Upon extracting the feasibility data corresponding to feasibility of each of the plurality of cell nucleotide sequences 113, the sequence designing system 101 may select one or more of the plurality of cell nucleotide sequences 113 within predefined threshold ranges of at least one of immune evasion and cell fitness. The predefined threshold ranges may be threshold ranges for a human body. The threshold ranges may be available in threshold range database present in the reference information database 111. The sequence designing system 101 may receive positive or negative result from the reference information database 111. The positive result may indicate that the immune evasion and cell fitness is within the predefined threshold ranges, subsequent to which the sequence designing system 101 may retain the one or more feasible cell nucleotide sequences 115. The negative result may indicate that the immune evasion and cell fitness is not within the predefined threshold ranges and the sequence designing system 101 may discard the one or more feasible cell nucleotide sequences 115. Thereafter, the sequence designing system 101 may generate a ranked list of the one or more feasible cell nucleotide sequences 115 based on KD. The one or more feasible cell nucleotide sequences 115 with lowest KD value have the highest binding affinity and is given the highest ranking in the ranked list. The ranked list may be arranged as per highest to lowest ranking of the binding affinity.
In an embodiment, upon identifying the one or more feasible cell nucleotide sequences 115, the sequence designing system 101 generates an explanation 117 for the ranked list of the one or more feasible cell nucleotide sequences 115, thereby designing the cell nucleotide sequences. The explanation 117 may be generated by utilizing at least one of inverse folding, concept activation vectors and causality techniques. The inverse folding techniques may be used to explain the target binding capability of the one or more feasible cell nucleotide sequences 115. The concept activation vectors may be used to explain immune evasion and cell fitness of the one or more feasible cell nucleotide sequences 115. The causality methods are used to explain the action mechanism, including pathways of the one or more feasible cell nucleotide sequences 115. The explanation 117 may include binding affinity values considered for the one or more cell nucleotide sequences for binding and values of biomarkers considered for the one or more cell nucleotide sequences for immune evasion and cell fitness. The explanation 117 may be presented to a user. The user may include, without limitation, at least one of the doctors, the physician, and the scientist. As an example, the explanation 117 may be presented on a display device associated with the sequence designing system 101. The explanation 117 may be sent to the user via an email or any other data sharing service.
In an embodiment, the sequence designing system 101 may include an I/O interface 201, a processor 203 and a memory 205. The processor 203 may be configured to perform one or more functions of the sequence designing system 101 for designing cell nucleotide sequences, using the data 207 and the one or more modules 209 stored in a memory 205 of the sequence designing system 101. In an embodiment, the memory 205 may store data 207 and one or more modules 209.

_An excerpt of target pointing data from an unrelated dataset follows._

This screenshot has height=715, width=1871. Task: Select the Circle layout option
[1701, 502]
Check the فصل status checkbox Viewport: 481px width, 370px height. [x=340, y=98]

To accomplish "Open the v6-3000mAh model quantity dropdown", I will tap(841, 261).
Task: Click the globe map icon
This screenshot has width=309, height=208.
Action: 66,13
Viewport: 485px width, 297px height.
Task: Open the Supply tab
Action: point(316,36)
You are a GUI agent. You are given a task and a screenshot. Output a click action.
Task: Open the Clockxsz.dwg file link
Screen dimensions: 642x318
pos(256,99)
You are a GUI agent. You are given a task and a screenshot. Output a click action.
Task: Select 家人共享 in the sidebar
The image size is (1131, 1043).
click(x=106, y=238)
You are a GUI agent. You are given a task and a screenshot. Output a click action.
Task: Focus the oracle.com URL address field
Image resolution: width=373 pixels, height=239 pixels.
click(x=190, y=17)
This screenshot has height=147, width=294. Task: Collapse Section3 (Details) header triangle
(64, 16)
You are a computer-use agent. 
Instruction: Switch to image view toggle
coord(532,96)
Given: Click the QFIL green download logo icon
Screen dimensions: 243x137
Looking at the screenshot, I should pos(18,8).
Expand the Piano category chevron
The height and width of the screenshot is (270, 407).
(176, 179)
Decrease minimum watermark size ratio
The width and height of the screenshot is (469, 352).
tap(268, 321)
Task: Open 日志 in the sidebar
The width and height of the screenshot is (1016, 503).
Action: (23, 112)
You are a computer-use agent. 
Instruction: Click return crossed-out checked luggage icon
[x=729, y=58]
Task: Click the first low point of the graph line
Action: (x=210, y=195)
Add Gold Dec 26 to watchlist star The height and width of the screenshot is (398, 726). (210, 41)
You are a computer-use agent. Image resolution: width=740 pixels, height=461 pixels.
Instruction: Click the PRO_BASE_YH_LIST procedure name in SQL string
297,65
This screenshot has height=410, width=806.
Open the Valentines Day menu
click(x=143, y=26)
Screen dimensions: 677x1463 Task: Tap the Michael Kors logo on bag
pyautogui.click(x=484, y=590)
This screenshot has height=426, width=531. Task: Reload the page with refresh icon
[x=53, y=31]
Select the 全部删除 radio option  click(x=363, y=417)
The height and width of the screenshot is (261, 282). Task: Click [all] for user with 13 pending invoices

In an embodiment, the data 207 may be stored in the memory 205 may include, without limitation, historical data 103, predefined reference information 109, one or more cell characteristic values 211, an explanation 117 and other data 213. In some implementations, the data 207 may be stored within the memory 205 in the form of various data structures. Additionally, the data 207 may be organized using data models, such as relational or hierarchical data models. The other data 213 may include various temporary data and files generated by the one or more modules 209.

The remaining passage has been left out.